EPSRC Reference: EP/M020096/1
Title: Sharing best practice in computational chemistry software development - a transatlantic alliance
Principal Investigator: Laughton, Professor C
Other Investigators:
Researcher Co-Investigators:
Project Partners:
Department: Sch of Pharmacy
Organisation: University of Nottingham
Scheme: Overseas Travel Grants (OTGS)
Starts: 01 December 2014 Ends: 30 November 2015 Value (£): 19,680
EPSRC Research Topic Classifications:
High Performance Computing
EPSRC Industrial Sector Classifications:
No relevance to Underpinning Sectors
Related Grants:
Panel History:  
Summary on Grant Application Form
It remains a thorny question as to how we, in the UK, can best support the development of internationally competitive software in the chemical sciences, and the people who work in this area. In the US, a group of leading computational scientists and software engineers (Vijay Pande, Teresa Head-Gordon, Cecilia Clementi, and Shantenu Jha), have been charged, as part of an NSF-S2I2 program, to run a series of workshops for the conceptualization of a new Software Institute, focused on molecular simulations in chemistry, biochemistry, and materials.

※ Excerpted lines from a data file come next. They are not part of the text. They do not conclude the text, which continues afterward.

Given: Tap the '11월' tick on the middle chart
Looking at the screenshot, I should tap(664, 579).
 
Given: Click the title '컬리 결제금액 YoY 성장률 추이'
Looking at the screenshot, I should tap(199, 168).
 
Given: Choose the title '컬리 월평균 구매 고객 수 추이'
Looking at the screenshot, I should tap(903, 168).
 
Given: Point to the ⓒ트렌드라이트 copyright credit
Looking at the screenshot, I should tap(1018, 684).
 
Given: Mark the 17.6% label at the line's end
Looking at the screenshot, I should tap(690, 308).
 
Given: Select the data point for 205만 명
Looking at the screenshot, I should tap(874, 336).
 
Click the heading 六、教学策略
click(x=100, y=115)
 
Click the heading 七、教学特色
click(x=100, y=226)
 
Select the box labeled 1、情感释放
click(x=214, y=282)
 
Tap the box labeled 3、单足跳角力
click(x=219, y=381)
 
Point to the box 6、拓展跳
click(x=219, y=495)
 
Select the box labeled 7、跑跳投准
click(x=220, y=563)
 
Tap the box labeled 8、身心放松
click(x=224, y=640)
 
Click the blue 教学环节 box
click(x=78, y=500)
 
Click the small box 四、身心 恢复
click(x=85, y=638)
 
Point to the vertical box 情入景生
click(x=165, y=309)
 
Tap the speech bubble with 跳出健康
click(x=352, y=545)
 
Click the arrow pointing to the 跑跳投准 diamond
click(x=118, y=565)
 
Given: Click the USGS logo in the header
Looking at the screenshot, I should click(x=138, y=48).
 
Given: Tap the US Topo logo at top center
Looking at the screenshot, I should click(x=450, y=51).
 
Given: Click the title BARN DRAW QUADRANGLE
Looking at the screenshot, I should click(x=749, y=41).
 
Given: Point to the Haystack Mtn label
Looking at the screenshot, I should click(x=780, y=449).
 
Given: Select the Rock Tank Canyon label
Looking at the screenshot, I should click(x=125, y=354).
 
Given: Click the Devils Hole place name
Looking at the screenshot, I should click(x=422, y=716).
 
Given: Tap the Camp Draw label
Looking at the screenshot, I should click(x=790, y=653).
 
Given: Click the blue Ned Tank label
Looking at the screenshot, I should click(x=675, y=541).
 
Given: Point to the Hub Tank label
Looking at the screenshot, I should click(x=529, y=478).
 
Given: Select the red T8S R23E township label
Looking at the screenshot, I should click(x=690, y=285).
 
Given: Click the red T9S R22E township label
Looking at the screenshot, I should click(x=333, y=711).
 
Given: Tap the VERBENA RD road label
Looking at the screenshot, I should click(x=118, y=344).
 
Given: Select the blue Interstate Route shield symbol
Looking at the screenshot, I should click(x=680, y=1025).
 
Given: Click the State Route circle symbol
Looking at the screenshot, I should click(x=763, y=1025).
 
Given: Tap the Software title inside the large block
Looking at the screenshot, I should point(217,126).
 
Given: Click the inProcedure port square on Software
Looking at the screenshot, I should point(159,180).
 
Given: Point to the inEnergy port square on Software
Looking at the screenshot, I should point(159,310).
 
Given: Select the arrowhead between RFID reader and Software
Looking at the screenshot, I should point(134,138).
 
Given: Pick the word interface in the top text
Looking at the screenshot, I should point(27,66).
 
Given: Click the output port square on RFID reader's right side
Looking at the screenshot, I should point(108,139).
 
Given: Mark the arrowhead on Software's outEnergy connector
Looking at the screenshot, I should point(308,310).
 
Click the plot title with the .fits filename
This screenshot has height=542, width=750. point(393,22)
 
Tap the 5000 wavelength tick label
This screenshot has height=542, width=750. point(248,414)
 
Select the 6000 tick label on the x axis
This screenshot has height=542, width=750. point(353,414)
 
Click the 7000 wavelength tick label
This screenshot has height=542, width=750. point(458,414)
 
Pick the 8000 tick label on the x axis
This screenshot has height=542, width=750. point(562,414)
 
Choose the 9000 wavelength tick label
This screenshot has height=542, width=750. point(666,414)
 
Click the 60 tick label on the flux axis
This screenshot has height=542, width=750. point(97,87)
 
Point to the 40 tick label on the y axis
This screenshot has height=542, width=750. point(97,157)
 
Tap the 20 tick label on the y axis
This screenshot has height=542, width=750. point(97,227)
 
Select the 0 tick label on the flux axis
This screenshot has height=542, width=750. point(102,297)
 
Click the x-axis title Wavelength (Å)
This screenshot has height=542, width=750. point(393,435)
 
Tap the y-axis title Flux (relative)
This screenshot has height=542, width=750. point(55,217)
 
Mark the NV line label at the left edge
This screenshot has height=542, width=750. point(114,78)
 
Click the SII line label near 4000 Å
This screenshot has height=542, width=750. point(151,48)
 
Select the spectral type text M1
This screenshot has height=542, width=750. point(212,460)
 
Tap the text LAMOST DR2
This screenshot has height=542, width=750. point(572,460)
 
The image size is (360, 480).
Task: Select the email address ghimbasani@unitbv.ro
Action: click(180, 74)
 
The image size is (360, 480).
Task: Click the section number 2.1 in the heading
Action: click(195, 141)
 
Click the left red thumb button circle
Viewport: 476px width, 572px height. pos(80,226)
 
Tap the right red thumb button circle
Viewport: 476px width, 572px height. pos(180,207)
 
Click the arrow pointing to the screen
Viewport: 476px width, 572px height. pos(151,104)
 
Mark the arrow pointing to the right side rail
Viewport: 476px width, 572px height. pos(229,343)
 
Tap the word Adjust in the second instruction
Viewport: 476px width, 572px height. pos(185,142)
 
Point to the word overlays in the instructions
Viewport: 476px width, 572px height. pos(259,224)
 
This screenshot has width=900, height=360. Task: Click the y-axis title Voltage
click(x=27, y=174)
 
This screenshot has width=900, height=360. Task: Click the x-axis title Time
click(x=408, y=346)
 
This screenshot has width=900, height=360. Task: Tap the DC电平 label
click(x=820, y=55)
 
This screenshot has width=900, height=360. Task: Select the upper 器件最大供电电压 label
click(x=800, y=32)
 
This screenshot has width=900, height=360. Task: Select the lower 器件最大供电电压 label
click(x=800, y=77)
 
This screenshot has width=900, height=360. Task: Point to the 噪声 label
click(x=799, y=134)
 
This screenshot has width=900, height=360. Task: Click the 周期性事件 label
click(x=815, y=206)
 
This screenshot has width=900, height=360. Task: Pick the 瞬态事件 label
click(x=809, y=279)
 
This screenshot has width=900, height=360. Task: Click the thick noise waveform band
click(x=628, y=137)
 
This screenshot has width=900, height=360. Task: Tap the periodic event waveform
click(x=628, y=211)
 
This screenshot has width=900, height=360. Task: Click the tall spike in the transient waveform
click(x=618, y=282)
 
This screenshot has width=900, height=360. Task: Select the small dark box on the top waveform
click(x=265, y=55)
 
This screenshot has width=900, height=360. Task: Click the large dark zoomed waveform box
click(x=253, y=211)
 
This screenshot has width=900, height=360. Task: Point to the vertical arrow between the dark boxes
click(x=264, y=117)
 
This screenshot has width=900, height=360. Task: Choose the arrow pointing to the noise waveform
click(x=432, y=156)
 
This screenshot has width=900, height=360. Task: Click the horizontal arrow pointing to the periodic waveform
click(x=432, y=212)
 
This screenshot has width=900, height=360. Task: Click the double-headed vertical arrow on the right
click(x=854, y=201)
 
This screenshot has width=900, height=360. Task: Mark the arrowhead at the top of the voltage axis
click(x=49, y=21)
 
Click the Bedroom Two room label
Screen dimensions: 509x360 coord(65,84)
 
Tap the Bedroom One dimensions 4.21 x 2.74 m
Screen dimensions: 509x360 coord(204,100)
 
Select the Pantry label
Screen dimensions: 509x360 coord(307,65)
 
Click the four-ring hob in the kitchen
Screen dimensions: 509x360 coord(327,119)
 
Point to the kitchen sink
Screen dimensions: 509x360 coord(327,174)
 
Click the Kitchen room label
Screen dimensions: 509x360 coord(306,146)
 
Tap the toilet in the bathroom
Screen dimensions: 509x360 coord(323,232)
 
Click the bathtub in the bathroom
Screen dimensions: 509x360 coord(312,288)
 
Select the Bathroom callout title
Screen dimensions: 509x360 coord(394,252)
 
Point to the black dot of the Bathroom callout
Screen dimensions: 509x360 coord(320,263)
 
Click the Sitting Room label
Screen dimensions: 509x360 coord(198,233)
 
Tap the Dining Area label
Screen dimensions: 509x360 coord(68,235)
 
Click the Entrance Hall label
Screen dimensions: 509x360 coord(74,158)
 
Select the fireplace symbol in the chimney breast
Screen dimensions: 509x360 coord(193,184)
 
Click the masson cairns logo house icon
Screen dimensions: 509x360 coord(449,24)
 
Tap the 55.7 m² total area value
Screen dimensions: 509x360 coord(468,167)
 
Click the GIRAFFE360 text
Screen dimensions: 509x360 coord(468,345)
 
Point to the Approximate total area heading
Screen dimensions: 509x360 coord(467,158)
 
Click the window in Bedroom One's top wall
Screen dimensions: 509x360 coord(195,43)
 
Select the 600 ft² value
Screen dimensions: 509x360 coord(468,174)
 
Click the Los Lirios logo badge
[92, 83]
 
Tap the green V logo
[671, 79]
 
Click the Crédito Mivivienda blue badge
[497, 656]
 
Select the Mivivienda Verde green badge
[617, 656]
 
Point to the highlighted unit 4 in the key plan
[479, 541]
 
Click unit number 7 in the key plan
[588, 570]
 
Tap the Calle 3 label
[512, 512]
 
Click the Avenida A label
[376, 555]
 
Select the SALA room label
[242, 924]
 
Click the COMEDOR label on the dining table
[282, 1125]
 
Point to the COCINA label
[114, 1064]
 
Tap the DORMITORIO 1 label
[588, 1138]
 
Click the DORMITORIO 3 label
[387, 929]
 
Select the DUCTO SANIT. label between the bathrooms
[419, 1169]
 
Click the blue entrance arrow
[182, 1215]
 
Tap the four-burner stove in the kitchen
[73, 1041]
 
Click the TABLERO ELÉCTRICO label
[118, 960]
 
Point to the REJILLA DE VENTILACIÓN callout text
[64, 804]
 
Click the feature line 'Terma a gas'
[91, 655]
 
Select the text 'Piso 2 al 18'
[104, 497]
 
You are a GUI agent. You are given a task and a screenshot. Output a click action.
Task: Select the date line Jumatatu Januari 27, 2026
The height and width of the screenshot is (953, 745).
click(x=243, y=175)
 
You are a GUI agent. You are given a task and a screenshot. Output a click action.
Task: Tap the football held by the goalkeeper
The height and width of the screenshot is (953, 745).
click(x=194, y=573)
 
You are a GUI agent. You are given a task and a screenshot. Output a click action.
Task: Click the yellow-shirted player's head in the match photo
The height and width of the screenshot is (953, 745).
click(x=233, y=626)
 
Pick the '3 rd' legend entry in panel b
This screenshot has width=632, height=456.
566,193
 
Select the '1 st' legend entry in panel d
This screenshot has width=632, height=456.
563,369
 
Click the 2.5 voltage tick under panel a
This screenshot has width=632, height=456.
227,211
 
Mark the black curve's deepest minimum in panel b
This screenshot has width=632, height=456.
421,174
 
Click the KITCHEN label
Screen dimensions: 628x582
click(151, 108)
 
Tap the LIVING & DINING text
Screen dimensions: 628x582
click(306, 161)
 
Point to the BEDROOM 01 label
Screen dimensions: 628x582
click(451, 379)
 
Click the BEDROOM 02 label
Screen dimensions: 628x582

The organisers would like to take this opportunity to engage with UK-based researchers in the same communities, and develop a transatlantic network to develop and promote best practice in this area. Though the UK situation is distinct, and our priorities and methods of support and development may be different, it is important that we remain well informed and very visible in an international context.

This travel grant will enable representatives of EPSRC funded activities most closely involved with this issue (leaders of Collaborative Computational Projects, of UK-US collaborative software development activities, and of relevant Centres for Doctoral Training) to meet with US research leaders around a series of workshops that are being run to develop the case for setting up (in the US) a specialised Software Institute.

As a result of these activities we will have clear, up-to-date information on developing trends in this area, good links to key opinion formers in the US, and a large amount of quantitative and qualitative data on which well-founded decisions can be made as to how Software Development can best be supported in the UK.